Serial Number: 341032
Year: 1953
Officine Galileo Gami 16 “NON VENDIBILE” – Versione in Feet per il mercato americano
Questo modello fu realizzato esclusivamente per i rappresentanti delle Officine Galileo, utilizzato a scopo dimostrativo presso i rivenditori e mai destinato alla vendita diretta. La particolarità di questa versione risiede nella scala delle distanze espressa in piedi, pensata per il mercato statunitense.
Alla Fiera di Milano del 1953, le Officine Galileo di Milano presentarono un apparecchio che, nel suo genere, rimase insuperato: la Gami 16. Questa fotocamera fu fortemente voluta dall’allora direttore dello stabilimento, l’ingegner Ambrogio Carini, appassionato fotografo e ideatore del progetto, sul quale iniziò a lavorare già prima della fine della guerra.

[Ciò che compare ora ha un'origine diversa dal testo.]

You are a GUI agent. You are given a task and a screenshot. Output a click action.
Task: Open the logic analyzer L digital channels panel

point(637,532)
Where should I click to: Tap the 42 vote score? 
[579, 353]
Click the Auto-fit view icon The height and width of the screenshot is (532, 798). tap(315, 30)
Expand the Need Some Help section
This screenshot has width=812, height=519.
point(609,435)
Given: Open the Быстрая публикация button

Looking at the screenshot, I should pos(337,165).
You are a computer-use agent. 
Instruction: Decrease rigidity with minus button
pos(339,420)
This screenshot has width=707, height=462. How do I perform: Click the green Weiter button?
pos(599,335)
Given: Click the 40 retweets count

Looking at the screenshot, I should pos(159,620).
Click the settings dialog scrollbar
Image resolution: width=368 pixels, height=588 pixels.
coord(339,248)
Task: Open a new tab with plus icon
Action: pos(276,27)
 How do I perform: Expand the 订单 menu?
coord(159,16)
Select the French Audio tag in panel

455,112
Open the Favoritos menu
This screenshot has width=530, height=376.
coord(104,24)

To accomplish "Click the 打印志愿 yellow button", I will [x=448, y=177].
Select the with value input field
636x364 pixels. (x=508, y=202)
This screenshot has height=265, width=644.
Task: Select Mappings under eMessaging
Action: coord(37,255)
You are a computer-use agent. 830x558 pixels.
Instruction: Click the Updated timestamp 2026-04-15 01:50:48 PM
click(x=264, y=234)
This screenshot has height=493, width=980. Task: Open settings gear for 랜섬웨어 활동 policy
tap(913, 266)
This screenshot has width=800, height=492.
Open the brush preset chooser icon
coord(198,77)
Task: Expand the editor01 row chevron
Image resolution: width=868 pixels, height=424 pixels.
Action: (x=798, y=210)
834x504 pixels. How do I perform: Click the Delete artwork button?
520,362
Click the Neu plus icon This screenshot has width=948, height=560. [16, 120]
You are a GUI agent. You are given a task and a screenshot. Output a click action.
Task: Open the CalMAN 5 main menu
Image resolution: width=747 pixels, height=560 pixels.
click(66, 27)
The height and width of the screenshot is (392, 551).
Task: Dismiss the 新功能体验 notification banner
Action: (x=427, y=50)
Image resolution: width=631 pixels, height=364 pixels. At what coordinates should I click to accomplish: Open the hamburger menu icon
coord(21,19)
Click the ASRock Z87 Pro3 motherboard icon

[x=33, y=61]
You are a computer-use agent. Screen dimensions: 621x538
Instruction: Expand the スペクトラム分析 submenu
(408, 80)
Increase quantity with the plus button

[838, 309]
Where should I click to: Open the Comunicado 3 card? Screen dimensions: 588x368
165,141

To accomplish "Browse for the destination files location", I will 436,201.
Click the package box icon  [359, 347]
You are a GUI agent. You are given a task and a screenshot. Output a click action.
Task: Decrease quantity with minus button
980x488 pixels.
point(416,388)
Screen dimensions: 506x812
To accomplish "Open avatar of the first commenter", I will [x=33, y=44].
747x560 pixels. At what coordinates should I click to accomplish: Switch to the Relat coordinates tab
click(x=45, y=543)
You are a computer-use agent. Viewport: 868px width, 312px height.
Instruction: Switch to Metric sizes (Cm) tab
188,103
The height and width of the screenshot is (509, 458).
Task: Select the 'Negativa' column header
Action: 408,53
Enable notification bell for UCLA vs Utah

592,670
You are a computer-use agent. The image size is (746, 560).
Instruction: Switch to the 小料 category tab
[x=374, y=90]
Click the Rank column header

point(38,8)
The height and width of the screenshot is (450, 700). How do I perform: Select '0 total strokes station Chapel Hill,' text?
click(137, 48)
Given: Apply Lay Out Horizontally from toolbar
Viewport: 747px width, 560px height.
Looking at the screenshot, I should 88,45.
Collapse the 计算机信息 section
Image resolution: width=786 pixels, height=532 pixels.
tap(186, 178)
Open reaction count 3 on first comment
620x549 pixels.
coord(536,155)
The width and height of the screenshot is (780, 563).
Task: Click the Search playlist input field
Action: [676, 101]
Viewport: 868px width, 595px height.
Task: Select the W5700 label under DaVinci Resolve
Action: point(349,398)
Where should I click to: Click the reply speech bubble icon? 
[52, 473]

La stampa specializzata accolse la presentazione con entusiasmo:
– “…Grande affermazione italiana nel delicato settore dell’ottica e della meccanica d’alta precisione…” (La Gazzetta della Fotografia)
– “…Novità molto importante nel campo delle minicamere… interessante apparecchio con cui l’industria italiana dice una sua parola nuova e aggiornatissima…” (Il Corriere Fotografico)
– “…La Gami lascia perplessi ed ammirati gli intenditori. Facile nell’uso, razionale, leggera, di minimo ingombro, tascabile ma solidissima… è l’apparecchio di precisione degno di stare all’avanguardia…” (Il Progresso Fotografico)
– “…È di gran lunga la novità più interessante della produzione italiana la nuovissima Gami costruita dalle Officine Galileo di Milano… Ci è noto che già vivissima è la curiosità e l’interesse in Europa ed in America…” (Fotografia)
Dal punto di vista tecnico, la Gami 16 era una microcamera per pellicola da 16 mm in caricatori speciali (GAMI = GAlileo MIcrocamera), compatta e interamente costruita in metallo di qualità. In posizione chiusa assumeva l’aspetto di un astuccio tascabile, poco più grande di un pacchetto di sigarette, con un peso di circa 300 grammi.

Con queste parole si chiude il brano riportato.